## Breve esercizio 1
Trascrivi dal testo sui presidenti super partes il passo che comincia con «Se però guardiamo» e termina con «di questo aggettivo.».
## Breve esercizio 2
Rispondi a queste domande sul testo sui presidenti super partes:
(a) Quali due presidenti della Repubblica vengono citati per nome?
(b) Oltre al Presidente della Repubblica, quali altre due figure elette sono menzionate?
(c) Quale formazione viene nominata insieme al PD?
## Breve esercizio 3
Come prosegue il testo sui presidenti super partes? Continualo dopo l'ultima frase riportata.

## Estratto della pagina
Super partes

  SUPER PARTES

SUPER PARTES

 Il Presidente della Repubblica, così come un governatore regionale o un sindaco cittadino, subito dopo la sua elezione sente tradizionalmente il dovere di dichiarare coram populo di adoprarsi per la difesa degli interessi di tutti coloro che da quel momento rappresenta.

Se però guardiamo agli ultimi due presidenti, Napolitano e Mattarella, balza evidente la loro neppur celata partigianeria. Il loro cuore batte a sinistra; anche se chiamare ancora sinistra la compagine di PD e, recentemente, Italia Viva, significa aver perso la memoria di quale fosse il significato originale di questo aggettivo.

## Voci mostrate
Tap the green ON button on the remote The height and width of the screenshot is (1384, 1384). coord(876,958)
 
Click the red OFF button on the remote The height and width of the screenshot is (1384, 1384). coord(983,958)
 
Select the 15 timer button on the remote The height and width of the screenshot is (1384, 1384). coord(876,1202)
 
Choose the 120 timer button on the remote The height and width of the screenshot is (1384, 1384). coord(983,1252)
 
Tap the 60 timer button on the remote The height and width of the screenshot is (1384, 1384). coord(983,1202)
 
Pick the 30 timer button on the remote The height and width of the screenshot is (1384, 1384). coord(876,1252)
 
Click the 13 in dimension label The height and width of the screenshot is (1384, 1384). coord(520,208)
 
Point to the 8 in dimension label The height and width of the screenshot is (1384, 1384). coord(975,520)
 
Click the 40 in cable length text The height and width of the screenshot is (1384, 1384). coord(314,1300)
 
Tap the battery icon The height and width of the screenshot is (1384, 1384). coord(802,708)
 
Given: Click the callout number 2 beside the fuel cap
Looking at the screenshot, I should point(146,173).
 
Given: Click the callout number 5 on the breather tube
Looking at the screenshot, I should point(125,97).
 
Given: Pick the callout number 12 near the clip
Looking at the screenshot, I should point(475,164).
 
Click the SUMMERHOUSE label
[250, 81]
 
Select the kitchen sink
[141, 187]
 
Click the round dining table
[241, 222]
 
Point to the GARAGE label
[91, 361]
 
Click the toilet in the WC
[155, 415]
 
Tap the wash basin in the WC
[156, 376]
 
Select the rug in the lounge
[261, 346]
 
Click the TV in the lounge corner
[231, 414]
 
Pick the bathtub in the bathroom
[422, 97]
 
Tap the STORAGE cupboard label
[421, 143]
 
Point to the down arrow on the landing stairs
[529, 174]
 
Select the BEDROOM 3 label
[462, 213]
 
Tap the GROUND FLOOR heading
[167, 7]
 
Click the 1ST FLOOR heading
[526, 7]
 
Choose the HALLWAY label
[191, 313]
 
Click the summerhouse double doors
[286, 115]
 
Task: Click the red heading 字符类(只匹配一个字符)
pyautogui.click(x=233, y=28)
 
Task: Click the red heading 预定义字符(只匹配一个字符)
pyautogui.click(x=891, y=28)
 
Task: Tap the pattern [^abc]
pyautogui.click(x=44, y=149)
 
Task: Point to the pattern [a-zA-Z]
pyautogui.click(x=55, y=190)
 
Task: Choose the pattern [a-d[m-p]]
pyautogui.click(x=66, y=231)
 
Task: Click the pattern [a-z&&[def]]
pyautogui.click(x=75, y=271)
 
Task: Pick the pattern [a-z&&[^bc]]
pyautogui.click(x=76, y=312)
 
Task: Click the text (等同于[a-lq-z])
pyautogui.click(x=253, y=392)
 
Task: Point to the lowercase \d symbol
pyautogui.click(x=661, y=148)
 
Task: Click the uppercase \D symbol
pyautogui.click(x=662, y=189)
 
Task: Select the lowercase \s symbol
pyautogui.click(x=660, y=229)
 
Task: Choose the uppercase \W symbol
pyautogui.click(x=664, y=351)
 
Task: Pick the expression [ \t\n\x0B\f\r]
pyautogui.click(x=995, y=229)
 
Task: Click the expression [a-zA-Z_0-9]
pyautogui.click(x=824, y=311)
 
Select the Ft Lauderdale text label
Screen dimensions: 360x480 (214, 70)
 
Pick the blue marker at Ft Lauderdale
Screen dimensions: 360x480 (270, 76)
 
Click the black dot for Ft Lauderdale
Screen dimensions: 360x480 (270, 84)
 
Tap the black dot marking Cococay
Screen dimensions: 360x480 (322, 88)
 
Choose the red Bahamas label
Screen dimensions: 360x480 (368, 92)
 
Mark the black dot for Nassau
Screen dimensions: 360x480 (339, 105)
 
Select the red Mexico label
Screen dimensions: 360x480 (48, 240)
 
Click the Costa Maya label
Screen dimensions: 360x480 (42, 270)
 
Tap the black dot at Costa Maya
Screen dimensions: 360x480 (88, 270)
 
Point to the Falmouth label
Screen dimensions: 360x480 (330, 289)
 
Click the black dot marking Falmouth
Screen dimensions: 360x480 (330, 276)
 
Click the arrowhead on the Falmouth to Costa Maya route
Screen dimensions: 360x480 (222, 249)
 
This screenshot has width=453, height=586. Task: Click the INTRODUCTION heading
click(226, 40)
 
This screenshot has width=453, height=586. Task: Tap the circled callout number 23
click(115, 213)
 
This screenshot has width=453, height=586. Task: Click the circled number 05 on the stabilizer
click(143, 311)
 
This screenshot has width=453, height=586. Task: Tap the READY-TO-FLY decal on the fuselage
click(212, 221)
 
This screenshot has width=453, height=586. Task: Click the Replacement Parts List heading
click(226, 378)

## Risposta 1
Se però guardiamo agli ultimi due presidenti, Napolitano e Mattarella, balza evidente la loro neppur celata partigianeria. Il loro cuore batte a sinistra; anche se chiamare ancora sinistra la compagine di PD e, recentemente, Italia Viva, significa aver perso la memoria di quale fosse il significato originale di questo aggettivo.

## Risposta 2
(a) Napolitano e Mattarella.
(b) Un governatore regionale e un sindaco cittadino.
(c) Italia Viva.

## Risposta 3
Lasciamo Napolitano al giudizio della storia e soffermiamoci su Mattarella. Quest’uomo, apparentemente schivo e riservato, al contrario di suoi predecessori, come Pertini o Cossiga, parla soltanto ex cathedra, anche qui al contrario dell’attuale pontefice, rimanendo rigorosamente nei confini protocollari, ma in silenzio esercita tutta la forza di pressione che il suo ruolo gli consente, per deviare il corso degli eventi politicamente più determinanti nella direzione da lui voluta.

E qual’è questa direzione? Europeista, senza se e senza ma. Ignari di cosa si celasse dietro questo progetto, dapprima riservato agli “addetti ai lavori” all’epoca della firma di trattati cogenti come quello di Maastricht, e indoratoci dai mass media e da tutte le forze politiche quando tali trattati cominciarono a produrre i loro effetti, massime l’impatto dell’euro, fummo tutti sedotti dal lato ideale dell’europeismo, immaginato come simbolo di pace, fratellanza e solidarietà di tutti i popoli che formano il Vecchio Continente.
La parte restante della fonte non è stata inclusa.